The data should be written out in full, exactly as it stands, and the pictures dropped.

_Information supplied_
++++

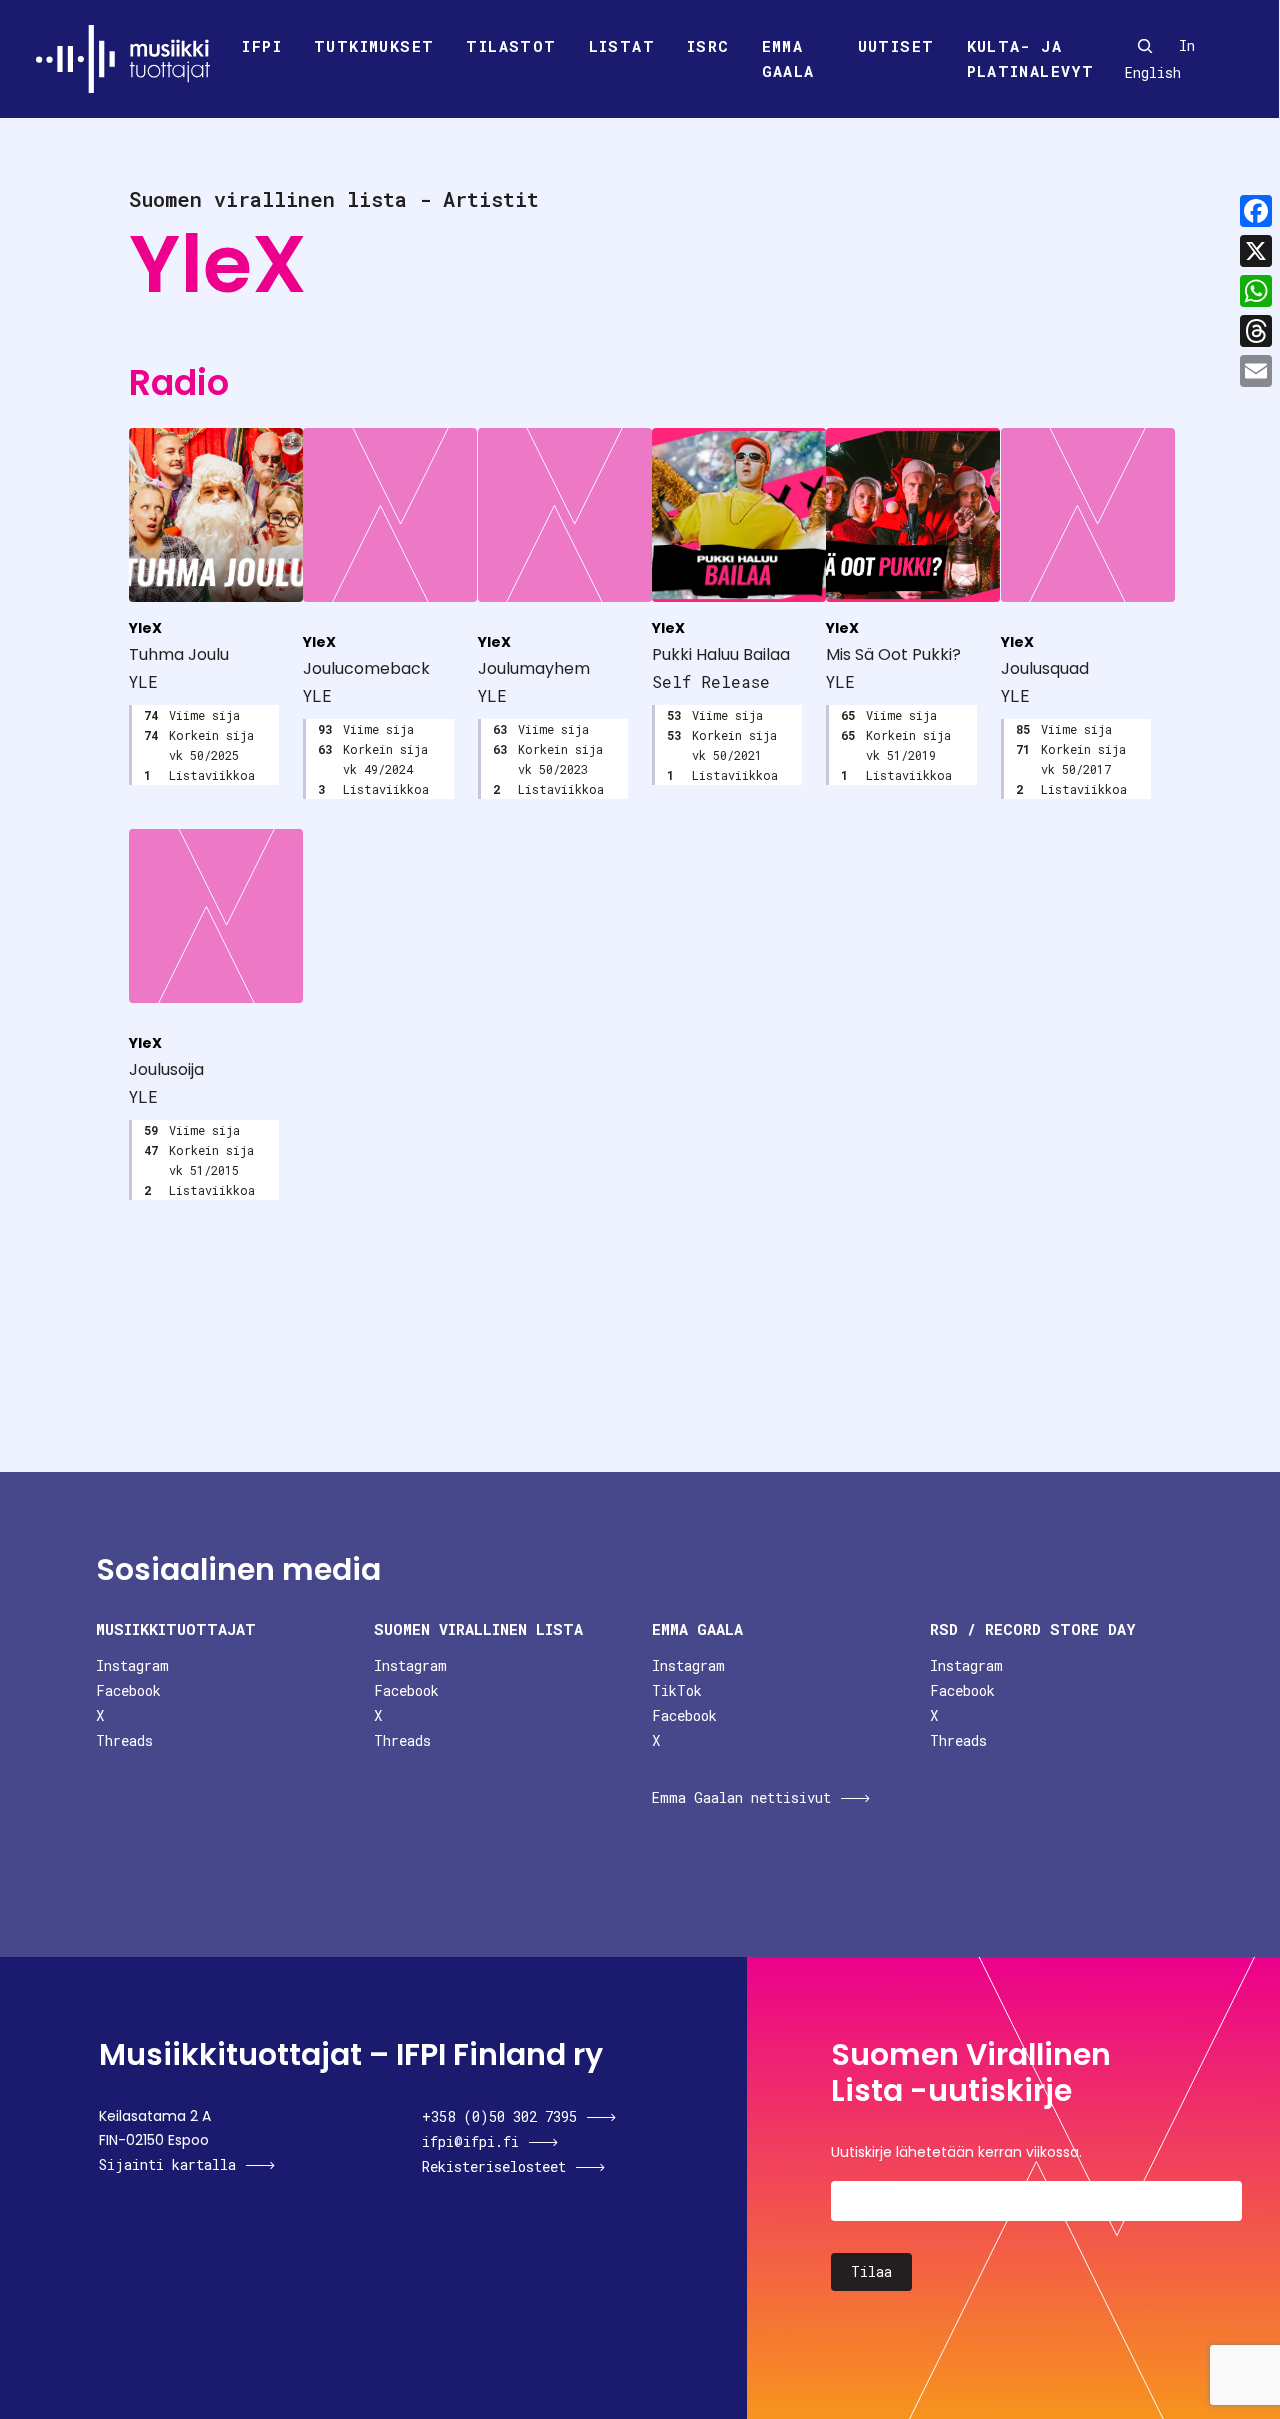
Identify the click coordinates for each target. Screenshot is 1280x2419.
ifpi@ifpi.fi (470, 2141)
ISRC (708, 46)
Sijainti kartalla (167, 2164)
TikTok (677, 1690)
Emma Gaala (788, 59)
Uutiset (896, 46)
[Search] (1145, 46)
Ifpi (262, 46)
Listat (622, 46)
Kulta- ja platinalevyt (1031, 59)
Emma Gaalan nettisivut (741, 1797)
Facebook (128, 1690)
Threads (124, 1740)
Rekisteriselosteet (494, 2166)
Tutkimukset (374, 46)
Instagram (132, 1665)
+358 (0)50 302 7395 (499, 2116)
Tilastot (511, 46)
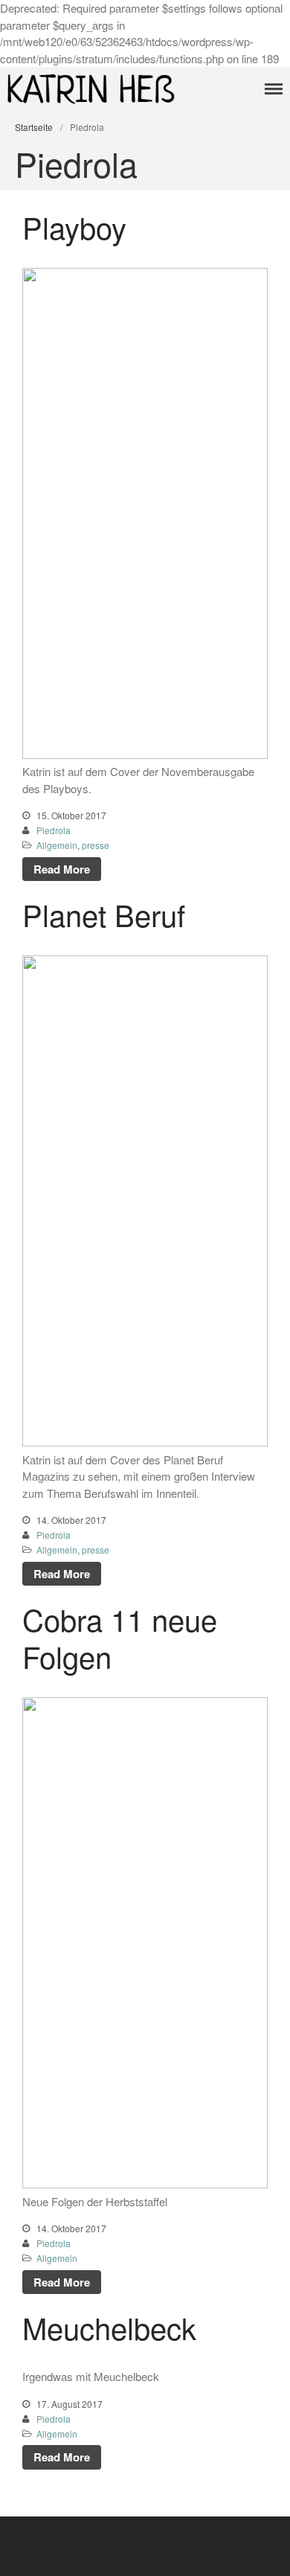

++++

_Output of the exercise_
Identify the click coordinates for each target. Screenshot is 1280x2419.
ifpi@ifpi.fi (470, 2141)
ISRC (708, 46)
Sijainti kartalla (167, 2164)
TikTok (677, 1690)
Emma Gaala (788, 59)
Uutiset (896, 46)
[Search] (1145, 46)
Ifpi (262, 46)
Listat (622, 46)
Kulta- ja platinalevyt (1031, 59)
Emma Gaalan nettisivut (741, 1797)
Facebook (128, 1690)
Threads (124, 1740)
Rekisteriselosteet (494, 2166)
Tutkimukset (374, 46)
Instagram (132, 1665)
+358 (0)50 302 7395 (499, 2116)
Tilastot (511, 46)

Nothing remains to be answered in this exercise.